> THE INPUT:
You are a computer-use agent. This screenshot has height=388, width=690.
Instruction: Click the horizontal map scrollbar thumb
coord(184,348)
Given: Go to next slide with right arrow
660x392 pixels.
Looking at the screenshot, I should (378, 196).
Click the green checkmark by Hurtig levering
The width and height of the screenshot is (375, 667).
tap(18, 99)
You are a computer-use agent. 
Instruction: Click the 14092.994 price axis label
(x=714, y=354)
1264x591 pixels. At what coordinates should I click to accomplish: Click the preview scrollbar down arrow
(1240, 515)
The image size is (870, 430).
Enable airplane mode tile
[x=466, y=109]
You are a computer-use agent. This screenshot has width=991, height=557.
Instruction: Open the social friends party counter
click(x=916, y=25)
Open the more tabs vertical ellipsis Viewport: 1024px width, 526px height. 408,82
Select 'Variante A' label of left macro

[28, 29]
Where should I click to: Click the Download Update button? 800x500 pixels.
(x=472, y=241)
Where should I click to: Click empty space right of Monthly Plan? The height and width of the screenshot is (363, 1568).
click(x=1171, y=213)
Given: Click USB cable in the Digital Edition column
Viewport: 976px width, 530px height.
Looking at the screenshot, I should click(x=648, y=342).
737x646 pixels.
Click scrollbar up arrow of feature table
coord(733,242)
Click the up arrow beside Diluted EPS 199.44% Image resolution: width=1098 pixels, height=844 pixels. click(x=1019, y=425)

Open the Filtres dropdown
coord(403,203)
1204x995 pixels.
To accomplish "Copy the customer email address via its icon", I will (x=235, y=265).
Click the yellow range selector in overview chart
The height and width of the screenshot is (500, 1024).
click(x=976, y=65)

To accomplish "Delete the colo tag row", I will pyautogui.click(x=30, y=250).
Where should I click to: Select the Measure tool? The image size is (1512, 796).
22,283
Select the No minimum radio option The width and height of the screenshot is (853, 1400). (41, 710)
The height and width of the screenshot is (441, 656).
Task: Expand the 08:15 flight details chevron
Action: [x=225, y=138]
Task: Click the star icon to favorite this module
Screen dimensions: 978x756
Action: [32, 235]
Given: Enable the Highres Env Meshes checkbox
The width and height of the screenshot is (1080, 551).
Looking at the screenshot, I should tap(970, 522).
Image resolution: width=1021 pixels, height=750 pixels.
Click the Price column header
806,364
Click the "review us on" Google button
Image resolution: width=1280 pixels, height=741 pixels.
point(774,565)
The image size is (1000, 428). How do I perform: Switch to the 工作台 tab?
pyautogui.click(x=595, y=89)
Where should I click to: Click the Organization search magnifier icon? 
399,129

> PROBLEM DETAILS: Give the entries once more, exactly as they appear.

> RESPONSE TO THIS EXERCISE:
You are a computer-use agent. This screenshot has height=388, width=690.
Instruction: Click the horizontal map scrollbar thumb
coord(184,348)
Given: Go to next slide with right arrow
660x392 pixels.
Looking at the screenshot, I should (378, 196).
Click the green checkmark by Hurtig levering
The width and height of the screenshot is (375, 667).
tap(18, 99)
You are a computer-use agent. 
Instruction: Click the 14092.994 price axis label
(x=714, y=354)
1264x591 pixels. At what coordinates should I click to accomplish: Click the preview scrollbar down arrow
(1240, 515)
The image size is (870, 430).
Enable airplane mode tile
[x=466, y=109]
You are a computer-use agent. This screenshot has width=991, height=557.
Instruction: Open the social friends party counter
click(x=916, y=25)
Open the more tabs vertical ellipsis Viewport: 1024px width, 526px height. 408,82
Select 'Variante A' label of left macro

[28, 29]
Where should I click to: Click the Download Update button? 800x500 pixels.
(x=472, y=241)
Where should I click to: Click empty space right of Monthly Plan? The height and width of the screenshot is (363, 1568).
click(x=1171, y=213)
Given: Click USB cable in the Digital Edition column
Viewport: 976px width, 530px height.
Looking at the screenshot, I should click(x=648, y=342).
737x646 pixels.
Click scrollbar up arrow of feature table
coord(733,242)
Click the up arrow beside Diluted EPS 199.44% Image resolution: width=1098 pixels, height=844 pixels. click(x=1019, y=425)

Open the Filtres dropdown
coord(403,203)
1204x995 pixels.
To accomplish "Copy the customer email address via its icon", I will (x=235, y=265).
Click the yellow range selector in overview chart
The height and width of the screenshot is (500, 1024).
click(x=976, y=65)

To accomplish "Delete the colo tag row", I will pyautogui.click(x=30, y=250).
Where should I click to: Select the Measure tool? The image size is (1512, 796).
22,283
Select the No minimum radio option The width and height of the screenshot is (853, 1400). (41, 710)
The height and width of the screenshot is (441, 656).
Task: Expand the 08:15 flight details chevron
Action: [x=225, y=138]
Task: Click the star icon to favorite this module
Screen dimensions: 978x756
Action: [32, 235]
Given: Enable the Highres Env Meshes checkbox
The width and height of the screenshot is (1080, 551).
Looking at the screenshot, I should tap(970, 522).
Image resolution: width=1021 pixels, height=750 pixels.
Click the Price column header
806,364
Click the "review us on" Google button
Image resolution: width=1280 pixels, height=741 pixels.
point(774,565)
The image size is (1000, 428). How do I perform: Switch to the 工作台 tab?
pyautogui.click(x=595, y=89)
Where should I click to: Click the Organization search magnifier icon? 
399,129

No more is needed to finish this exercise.